=== Begin Enclosure ===

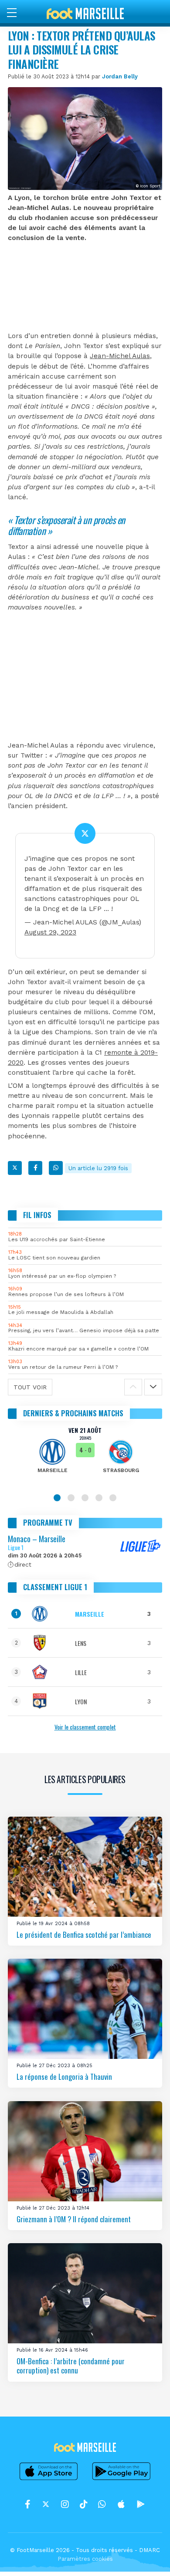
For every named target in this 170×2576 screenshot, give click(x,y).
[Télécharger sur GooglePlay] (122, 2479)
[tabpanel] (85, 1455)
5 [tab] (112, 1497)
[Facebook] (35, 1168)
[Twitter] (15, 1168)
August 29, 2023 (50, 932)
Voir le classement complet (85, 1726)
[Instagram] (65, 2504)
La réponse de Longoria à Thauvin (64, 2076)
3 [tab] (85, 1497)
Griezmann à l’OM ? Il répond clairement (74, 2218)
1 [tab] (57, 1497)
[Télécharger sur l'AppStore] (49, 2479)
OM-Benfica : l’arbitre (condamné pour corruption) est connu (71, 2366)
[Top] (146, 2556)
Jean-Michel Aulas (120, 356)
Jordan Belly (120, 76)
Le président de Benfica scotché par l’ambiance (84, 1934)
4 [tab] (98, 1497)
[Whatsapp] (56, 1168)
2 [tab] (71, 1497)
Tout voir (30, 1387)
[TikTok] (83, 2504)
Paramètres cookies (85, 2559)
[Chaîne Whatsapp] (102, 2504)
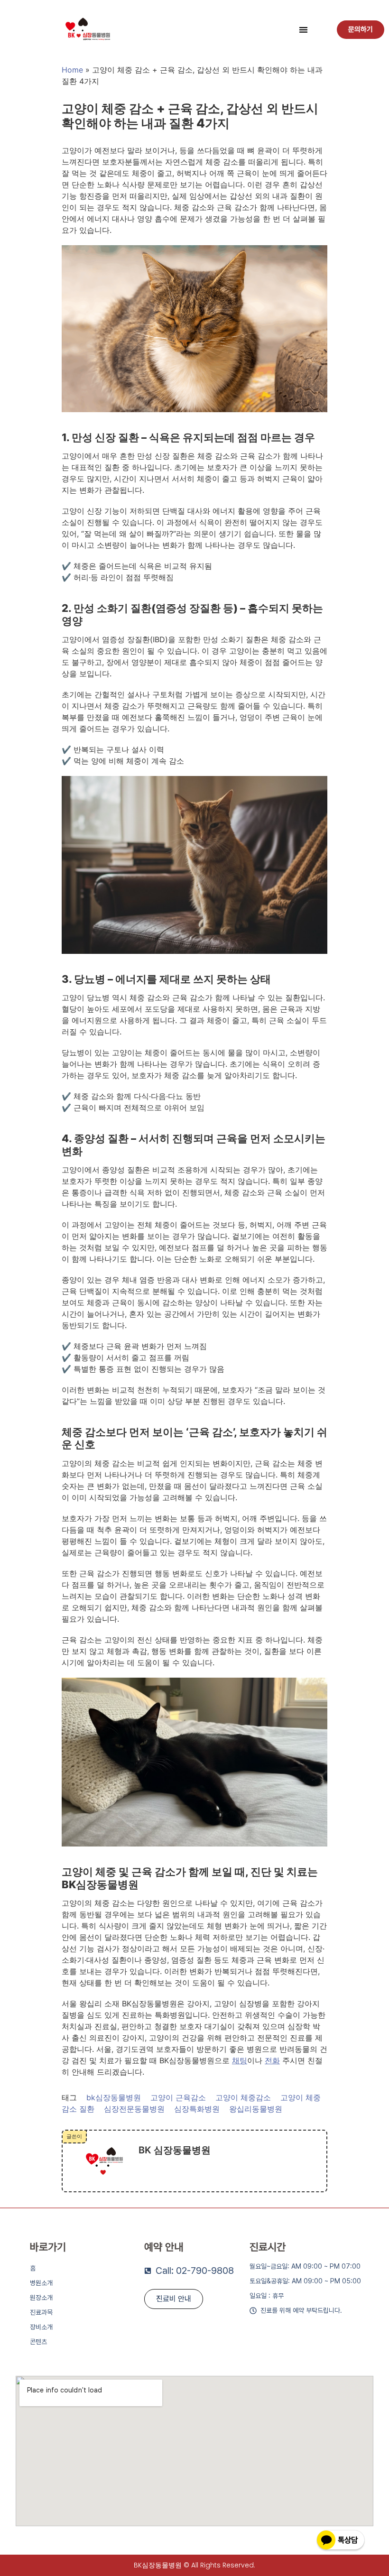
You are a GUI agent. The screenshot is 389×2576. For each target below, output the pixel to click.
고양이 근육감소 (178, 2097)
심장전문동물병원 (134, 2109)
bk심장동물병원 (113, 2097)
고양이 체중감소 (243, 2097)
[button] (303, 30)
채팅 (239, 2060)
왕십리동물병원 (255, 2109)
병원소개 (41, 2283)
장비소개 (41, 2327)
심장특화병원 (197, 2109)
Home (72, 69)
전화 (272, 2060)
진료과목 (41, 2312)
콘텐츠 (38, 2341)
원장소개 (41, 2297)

=== End Enclosure ===
=== Begin Enclosure ===

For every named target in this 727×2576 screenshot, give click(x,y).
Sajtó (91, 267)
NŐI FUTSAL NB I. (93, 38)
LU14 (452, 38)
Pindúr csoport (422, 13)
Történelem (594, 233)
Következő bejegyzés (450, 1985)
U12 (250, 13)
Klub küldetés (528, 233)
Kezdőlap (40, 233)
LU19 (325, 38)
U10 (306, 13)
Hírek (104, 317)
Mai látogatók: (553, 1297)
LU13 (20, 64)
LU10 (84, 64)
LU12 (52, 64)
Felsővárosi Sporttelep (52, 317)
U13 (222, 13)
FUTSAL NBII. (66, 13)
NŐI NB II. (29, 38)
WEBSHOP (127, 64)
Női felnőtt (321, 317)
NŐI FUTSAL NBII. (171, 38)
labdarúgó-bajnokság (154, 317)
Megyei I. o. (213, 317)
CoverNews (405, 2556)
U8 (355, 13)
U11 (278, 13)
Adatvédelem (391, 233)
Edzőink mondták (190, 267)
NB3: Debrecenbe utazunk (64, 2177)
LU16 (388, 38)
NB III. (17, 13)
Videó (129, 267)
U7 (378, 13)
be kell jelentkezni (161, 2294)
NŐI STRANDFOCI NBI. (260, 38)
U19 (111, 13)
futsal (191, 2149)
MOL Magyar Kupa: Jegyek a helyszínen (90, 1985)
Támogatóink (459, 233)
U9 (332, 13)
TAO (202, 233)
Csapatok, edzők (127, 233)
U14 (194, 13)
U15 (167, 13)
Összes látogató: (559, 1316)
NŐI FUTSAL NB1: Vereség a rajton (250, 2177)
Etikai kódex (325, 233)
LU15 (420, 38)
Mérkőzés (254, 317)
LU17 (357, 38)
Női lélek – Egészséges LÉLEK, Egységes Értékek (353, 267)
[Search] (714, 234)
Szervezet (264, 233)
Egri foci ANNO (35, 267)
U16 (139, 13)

=== End Enclosure ===

Exercise brief :: Could you retype exactly the lines above, starting at the line that contains "U15 (167, 13)" and ending at the line that contains "U16 (139, 13)", and nothing more?

Response area ::
U15 (167, 13)
Összes látogató: (559, 1316)
NŐI FUTSAL NB1: Vereség a rajton (250, 2177)
Etikai kódex (325, 233)
LU15 (420, 38)
Mérkőzés (254, 317)
LU17 (357, 38)
Női lélek – Egészséges LÉLEK, Egységes Értékek (353, 267)
[Search] (714, 234)
Szervezet (264, 233)
Egri foci ANNO (35, 267)
U16 (139, 13)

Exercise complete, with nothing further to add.